L’Iran est ouvertement engagé dans la lutte pour reprendre la ville irakienne de Tikrit à Daesh (l’État islamique d’Irak et du Levant), ce qui crée un nouveau dilemme à l’Occident et à ses alliés régionaux.

La force de 30 000 soldats qui encercle actuellement la ville natale de Saddam Hussein dans l’opération "Libérez Tikrit" est composée de troupes de l’armée irakienne et de milices sectaires commandées par le grand général iranien, Qassem Sulaimani qui dirige habituellement les brigades d’élite Al Quds du corps des Gardes Républicains de Téhéran.

La bataille en cours oppose Daesh - qui a pris Tikrit en juin dernier - à la République Islamique et ses alliés irakiens dans une guerre sectaire sans merci.

La population de Tikrit est majoritairement sunnite et ne sera sans doute par ravie d’être libérée par une milice soutenue par l’Iran ; les sunnites irakiens ont ​​le sentiment d’avoir été mal traités sous le régime de Nouri Al Maliki, et son successeur, Haider Al Abadi, n’a pas encore réussi à les convaincre que les choses s’amélioreront sous sa direction.

Les commandants de l’armée irakienne disent qu’ils ont peu de chance de reprendre Tikrit si ses habitants se rangent aux côtés des extrémistes.

Le caractère de plus en plus sectaire de la situation a des implications régionales plus larges.
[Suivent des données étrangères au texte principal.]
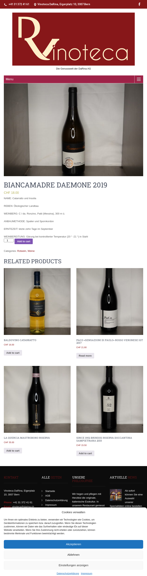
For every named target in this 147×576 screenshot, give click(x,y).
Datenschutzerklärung (56, 500)
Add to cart (23, 241)
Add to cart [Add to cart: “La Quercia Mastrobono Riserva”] (13, 450)
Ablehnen (73, 560)
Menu (9, 79)
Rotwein (21, 251)
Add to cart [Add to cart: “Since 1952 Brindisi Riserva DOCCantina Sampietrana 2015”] (85, 453)
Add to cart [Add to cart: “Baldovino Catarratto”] (13, 352)
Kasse (48, 509)
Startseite (50, 491)
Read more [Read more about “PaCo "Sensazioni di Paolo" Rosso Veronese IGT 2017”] (85, 355)
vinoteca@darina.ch (23, 506)
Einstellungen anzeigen (73, 571)
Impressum (51, 505)
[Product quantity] (9, 240)
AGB (47, 495)
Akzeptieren (73, 550)
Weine (31, 251)
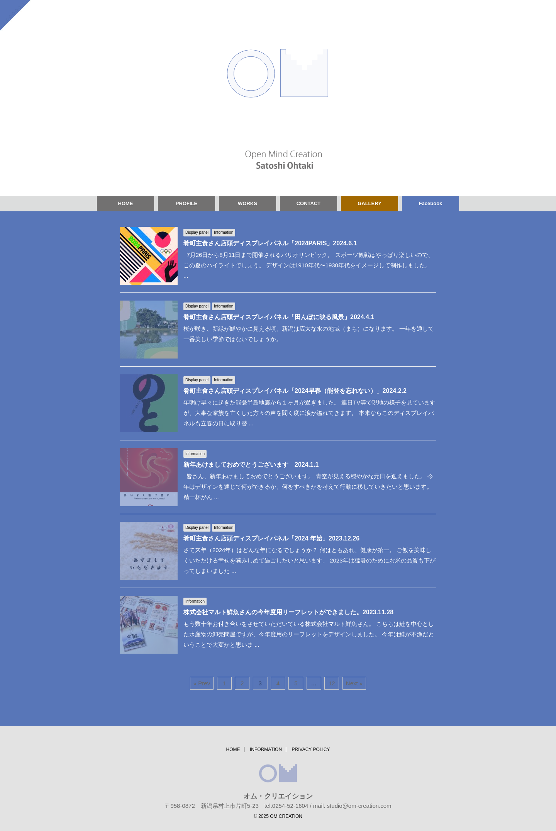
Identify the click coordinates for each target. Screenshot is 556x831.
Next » (354, 683)
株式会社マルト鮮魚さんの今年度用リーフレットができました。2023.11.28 (288, 612)
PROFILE (186, 203)
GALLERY (369, 203)
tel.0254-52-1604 (286, 805)
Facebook (430, 203)
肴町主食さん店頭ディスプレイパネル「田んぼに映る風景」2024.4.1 (278, 317)
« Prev (201, 683)
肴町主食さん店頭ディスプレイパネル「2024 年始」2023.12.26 (271, 538)
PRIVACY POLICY (311, 749)
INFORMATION (266, 749)
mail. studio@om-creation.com (352, 805)
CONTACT (309, 203)
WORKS (247, 203)
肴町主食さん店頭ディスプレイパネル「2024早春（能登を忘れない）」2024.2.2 (295, 390)
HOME (125, 203)
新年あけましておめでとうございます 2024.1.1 (251, 464)
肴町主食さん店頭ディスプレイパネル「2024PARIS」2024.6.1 (270, 243)
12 (332, 683)
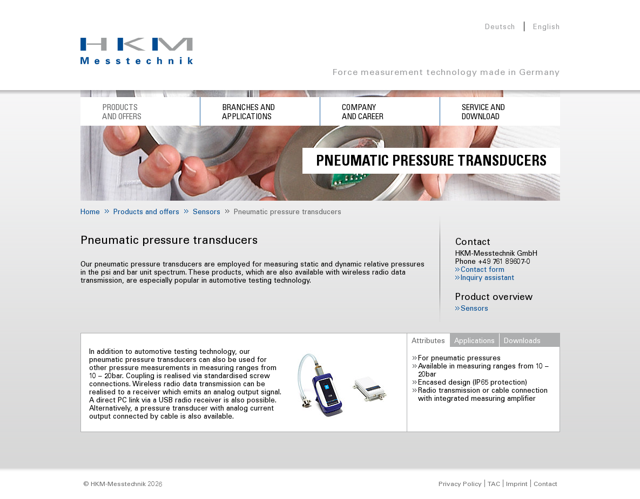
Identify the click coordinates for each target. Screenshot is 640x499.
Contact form (482, 269)
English (546, 26)
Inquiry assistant (487, 277)
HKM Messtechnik (136, 51)
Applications (474, 340)
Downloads (522, 340)
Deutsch (500, 26)
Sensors (474, 308)
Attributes (428, 340)
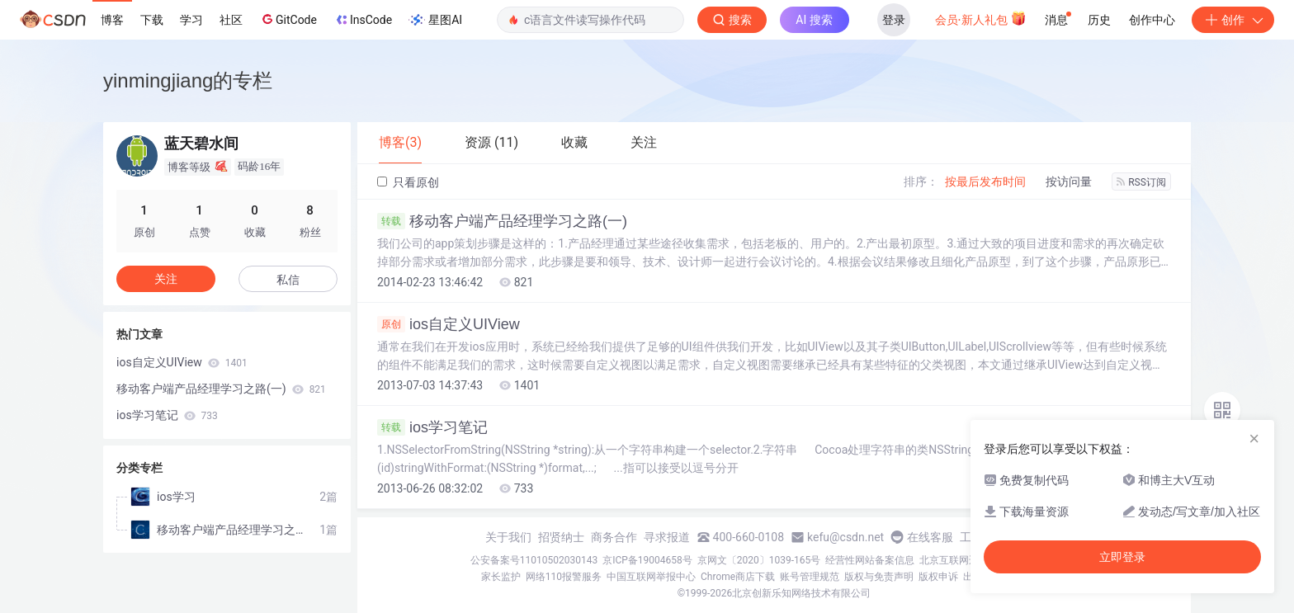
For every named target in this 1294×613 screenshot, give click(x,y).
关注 (165, 278)
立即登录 (1122, 556)
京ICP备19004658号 (647, 560)
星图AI (435, 20)
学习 (191, 19)
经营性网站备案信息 (869, 560)
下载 (151, 19)
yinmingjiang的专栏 (187, 80)
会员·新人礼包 (981, 18)
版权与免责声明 (879, 576)
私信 (288, 279)
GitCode (288, 19)
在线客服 (930, 537)
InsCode (362, 20)
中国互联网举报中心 (651, 576)
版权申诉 (938, 576)
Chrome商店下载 (738, 576)
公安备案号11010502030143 (533, 560)
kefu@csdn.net (845, 537)
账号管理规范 (809, 576)
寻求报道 (667, 537)
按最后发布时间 (985, 181)
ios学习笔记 (432, 427)
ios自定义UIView (448, 324)
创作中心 (1152, 19)
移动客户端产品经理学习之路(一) (502, 221)
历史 (1099, 19)
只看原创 (408, 182)
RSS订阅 (1141, 182)
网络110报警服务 (564, 576)
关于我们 (508, 537)
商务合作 (614, 537)
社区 (231, 19)
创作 (1232, 19)
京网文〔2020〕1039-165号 (759, 560)
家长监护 (501, 576)
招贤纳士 (561, 537)
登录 (893, 19)
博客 (112, 19)
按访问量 (1069, 181)
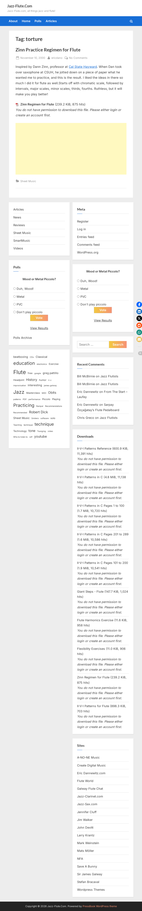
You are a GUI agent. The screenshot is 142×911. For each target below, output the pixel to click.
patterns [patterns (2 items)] (17, 399)
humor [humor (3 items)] (42, 380)
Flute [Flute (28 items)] (19, 372)
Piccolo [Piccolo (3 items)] (46, 399)
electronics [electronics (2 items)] (42, 364)
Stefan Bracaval (88, 882)
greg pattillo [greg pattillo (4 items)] (50, 373)
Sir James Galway (89, 874)
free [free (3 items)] (30, 373)
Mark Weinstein (88, 843)
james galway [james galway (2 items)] (50, 386)
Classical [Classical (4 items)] (41, 357)
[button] (139, 304)
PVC (20, 304)
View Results (39, 328)
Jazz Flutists (109, 376)
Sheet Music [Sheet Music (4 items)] (21, 418)
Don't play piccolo (30, 312)
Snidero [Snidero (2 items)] (35, 418)
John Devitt (85, 828)
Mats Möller (85, 851)
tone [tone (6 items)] (31, 431)
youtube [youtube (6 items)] (40, 437)
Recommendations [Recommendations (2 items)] (53, 406)
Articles (51, 21)
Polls (38, 21)
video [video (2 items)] (50, 431)
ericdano (56, 57)
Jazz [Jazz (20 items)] (18, 392)
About (13, 21)
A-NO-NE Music (88, 757)
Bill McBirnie (86, 376)
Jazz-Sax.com (87, 804)
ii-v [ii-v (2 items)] (49, 380)
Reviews (19, 225)
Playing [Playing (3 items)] (56, 399)
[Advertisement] (71, 149)
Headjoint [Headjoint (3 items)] (18, 380)
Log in (81, 229)
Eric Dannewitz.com (91, 773)
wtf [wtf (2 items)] (30, 437)
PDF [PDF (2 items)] (25, 399)
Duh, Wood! (25, 289)
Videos (18, 248)
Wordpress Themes (91, 890)
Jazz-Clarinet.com (90, 796)
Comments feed (88, 244)
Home (26, 21)
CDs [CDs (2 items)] (32, 357)
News (17, 217)
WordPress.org (87, 252)
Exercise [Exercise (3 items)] (54, 364)
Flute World (85, 781)
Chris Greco (85, 418)
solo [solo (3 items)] (52, 418)
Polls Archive (22, 338)
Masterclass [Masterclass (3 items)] (33, 393)
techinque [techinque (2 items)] (28, 425)
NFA (80, 858)
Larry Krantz (85, 835)
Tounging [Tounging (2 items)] (41, 431)
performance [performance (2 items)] (34, 399)
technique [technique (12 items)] (44, 424)
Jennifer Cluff (87, 812)
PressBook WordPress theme (100, 906)
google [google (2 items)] (37, 373)
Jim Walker (85, 820)
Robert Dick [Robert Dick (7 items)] (38, 412)
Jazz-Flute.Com (19, 6)
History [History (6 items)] (31, 380)
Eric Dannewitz (87, 392)
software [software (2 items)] (44, 418)
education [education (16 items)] (24, 363)
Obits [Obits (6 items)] (52, 393)
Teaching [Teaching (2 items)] (17, 425)
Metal (20, 296)
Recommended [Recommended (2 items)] (20, 413)
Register (83, 221)
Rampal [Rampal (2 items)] (39, 406)
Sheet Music (28, 181)
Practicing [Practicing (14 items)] (23, 405)
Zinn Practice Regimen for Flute (48, 49)
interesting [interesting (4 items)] (35, 385)
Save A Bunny (87, 866)
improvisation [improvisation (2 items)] (19, 386)
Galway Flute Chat (90, 789)
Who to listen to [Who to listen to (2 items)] (20, 437)
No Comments (78, 57)
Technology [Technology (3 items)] (20, 431)
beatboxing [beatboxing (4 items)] (20, 357)
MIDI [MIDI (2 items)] (44, 393)
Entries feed (85, 237)
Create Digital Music (91, 765)
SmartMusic (21, 240)
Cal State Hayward (83, 67)
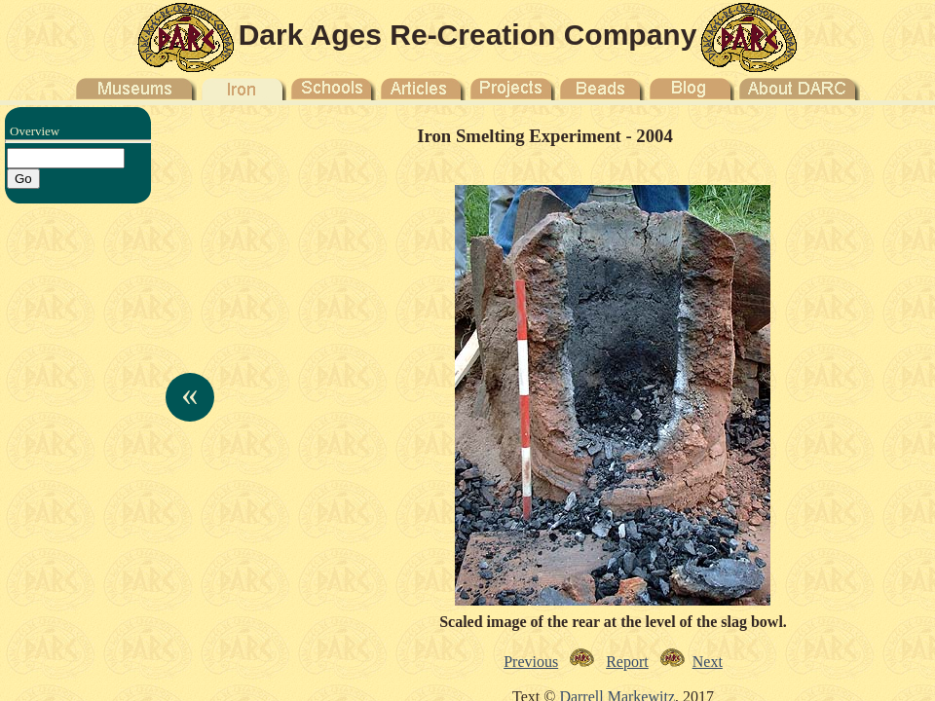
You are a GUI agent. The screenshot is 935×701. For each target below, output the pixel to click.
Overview (34, 131)
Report (627, 661)
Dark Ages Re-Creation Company (468, 34)
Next (707, 661)
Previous (531, 661)
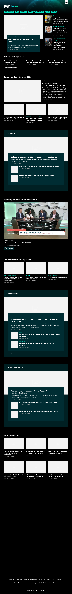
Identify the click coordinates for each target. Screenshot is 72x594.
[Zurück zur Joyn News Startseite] (11, 6)
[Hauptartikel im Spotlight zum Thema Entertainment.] (15, 367)
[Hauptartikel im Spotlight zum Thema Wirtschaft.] (13, 293)
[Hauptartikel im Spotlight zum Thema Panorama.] (13, 133)
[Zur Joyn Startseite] (66, 2)
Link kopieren (9, 248)
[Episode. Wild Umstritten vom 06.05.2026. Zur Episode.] (36, 224)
Jeudi, lors d’une conférence de presse conjointe avec le secrétaire d’État américain John Kerry, le ministre saoudien des Affaires étrangères, Saoud Al Faisal, a exprimé ouvertement l’inquiétude des Saoudiens que "l’Iran soit en train de conquérir l’Irak".

Ankara est également préoccupé par l’empiètement politique et militaire croissant de Téhéran sur les affaires syriennes et irakiennes, et un rapprochement turco-saoudien semble se préparer, peut-être dans l’optique d’une nouvelle et puissante alliance sunnite.

Le président Recep Tayyip Erdogan a rencontré le roi Salman Bin Abdul Aziz, lundi dernier, à Riyad, ce qui indique un dégel de relations qui s’étaient tendues après l’éviction de l’ancien président égyptien Mohammad Morsi.

Alors que le parti de la Justice et du Développement d’Erdogan est étroitement lié aux Frères musulmans, feu le roi saoudien Abdullah, Bin Abdul Aziz, avait salué l’arrivée du nouveau gouvernement d’Abdul Fattah Al Sissi au Caire et avait suivi son exemple en interdisant les Frères musulmans et les qualifiant d’entité terroriste.

La sécurité de l’Arabie saoudite est menacée par un autre mandataire iranien à sa frontière sud. Les rebelles yéménites Al Houthi ont repris le pouvoir à Sanaa, après que le président élu Abd Rabbo Mansour Hadi - qui a refait surface à Aden fin février - se soit enfui de sa résidence surveillée. Bien que Al-Qaïda dans la Péninsule Arabique (AQPA) soit un danger pour Riyad en temps normal, elle se révèle un puissant allié dans la bataille pour expulser Al Houthi.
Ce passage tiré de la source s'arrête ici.